(REQUIREMENT) Would you copy the records below, exactly and only from their first line through the line containing "Task: Click the", without any pictures?
---
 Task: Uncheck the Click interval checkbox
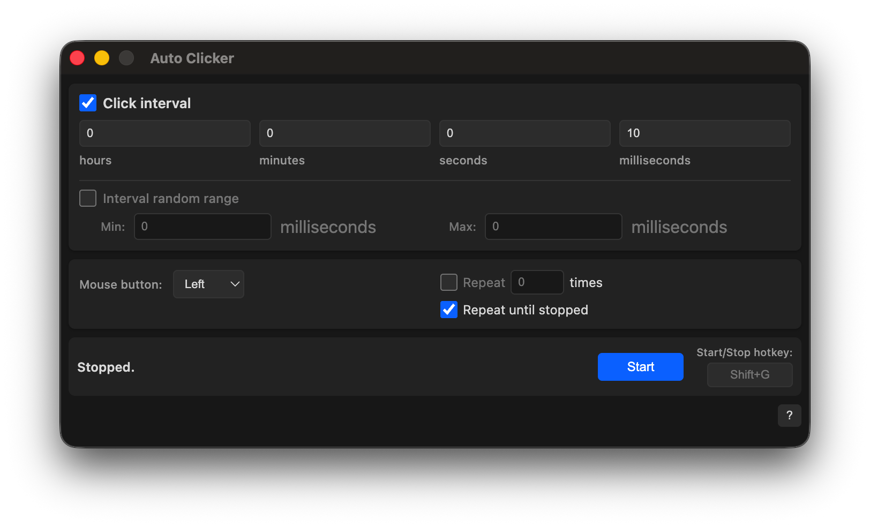[x=88, y=103]
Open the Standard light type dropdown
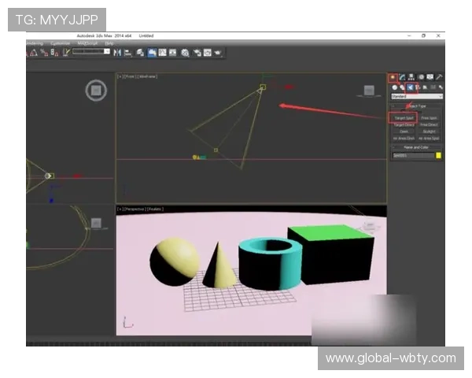This screenshot has height=378, width=472. (x=417, y=96)
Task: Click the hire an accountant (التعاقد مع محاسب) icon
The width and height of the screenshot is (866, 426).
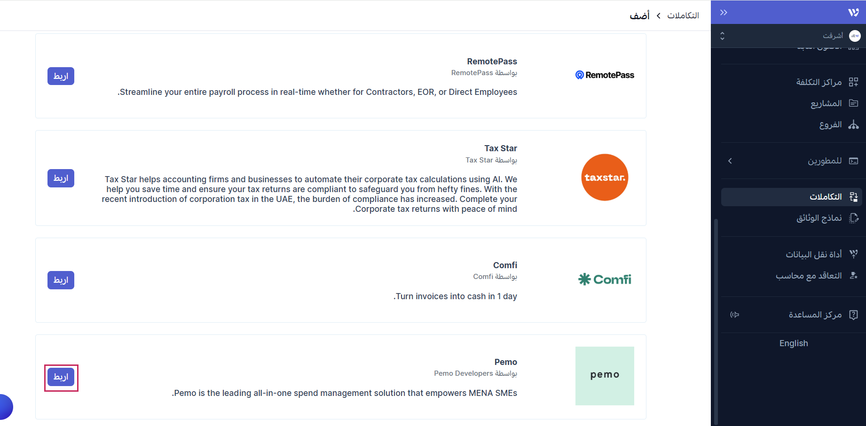Action: click(853, 276)
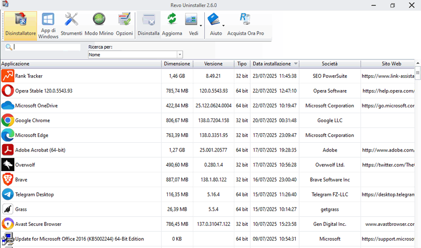Click the scrollbar up arrow
Image resolution: width=421 pixels, height=248 pixels.
coord(418,64)
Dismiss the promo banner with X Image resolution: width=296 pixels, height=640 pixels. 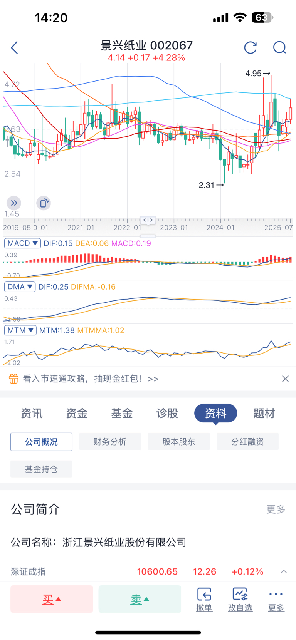point(285,379)
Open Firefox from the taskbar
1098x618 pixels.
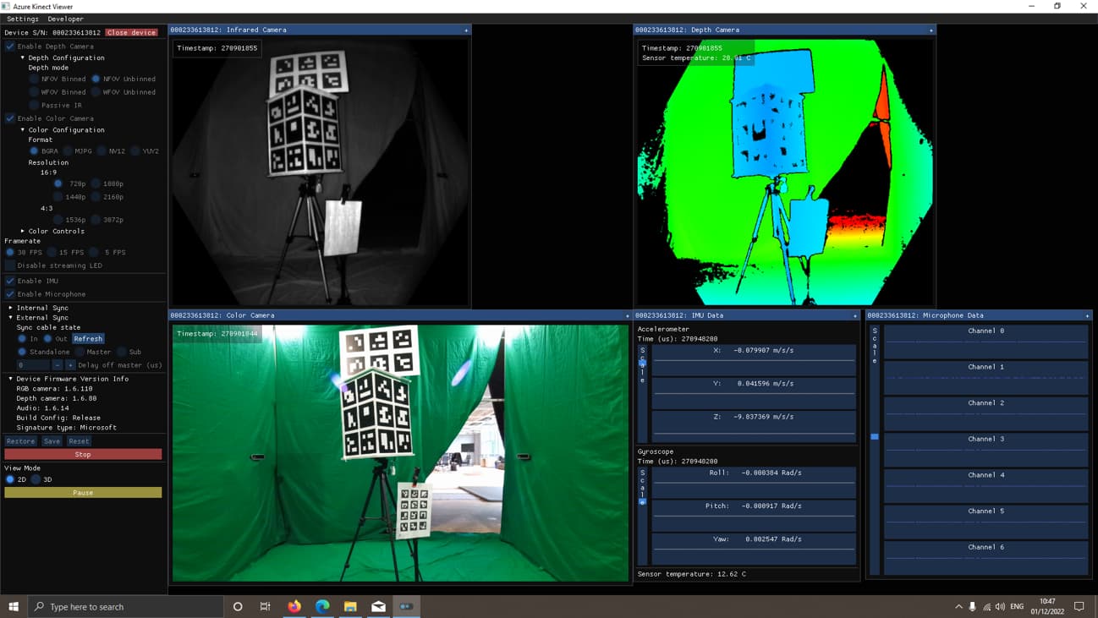(294, 606)

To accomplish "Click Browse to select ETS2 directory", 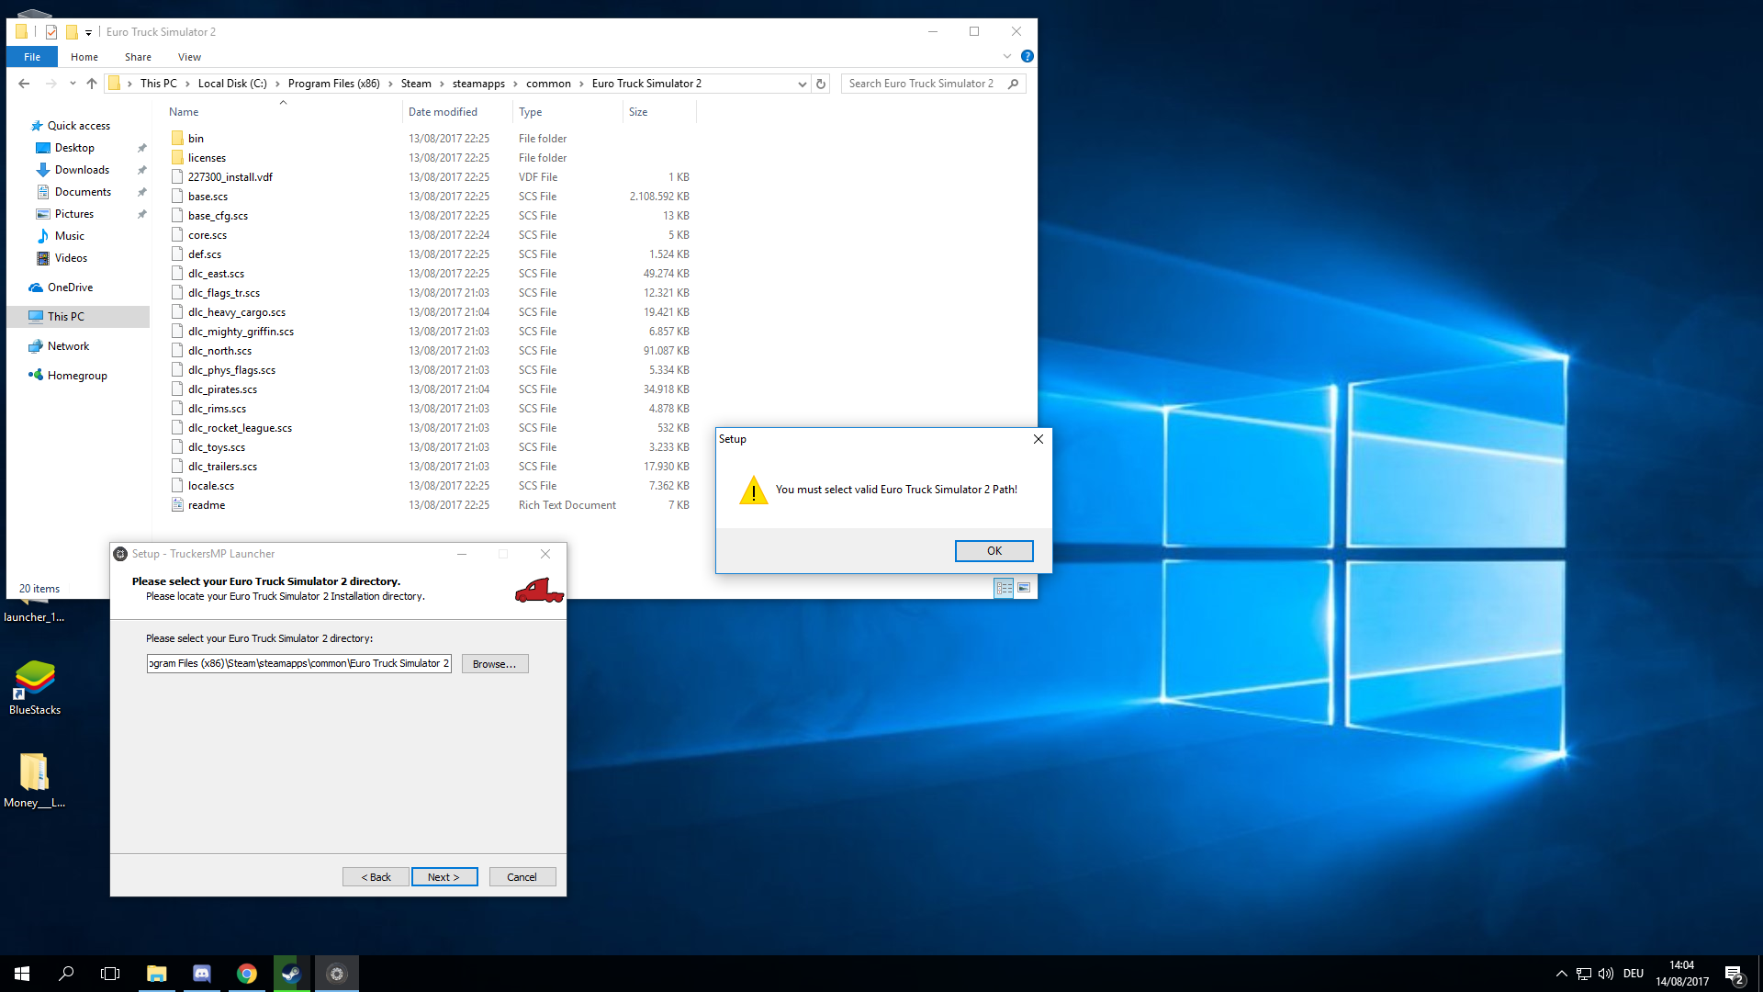I will point(493,664).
---
(RESPONSE TO THIS TASK)
 Task: Uncheck the Click interval checkbox
[x=88, y=103]
Open the Standard light type dropdown
This screenshot has height=378, width=472. (x=417, y=96)
Task: Click the hire an accountant (التعاقد مع محاسب) icon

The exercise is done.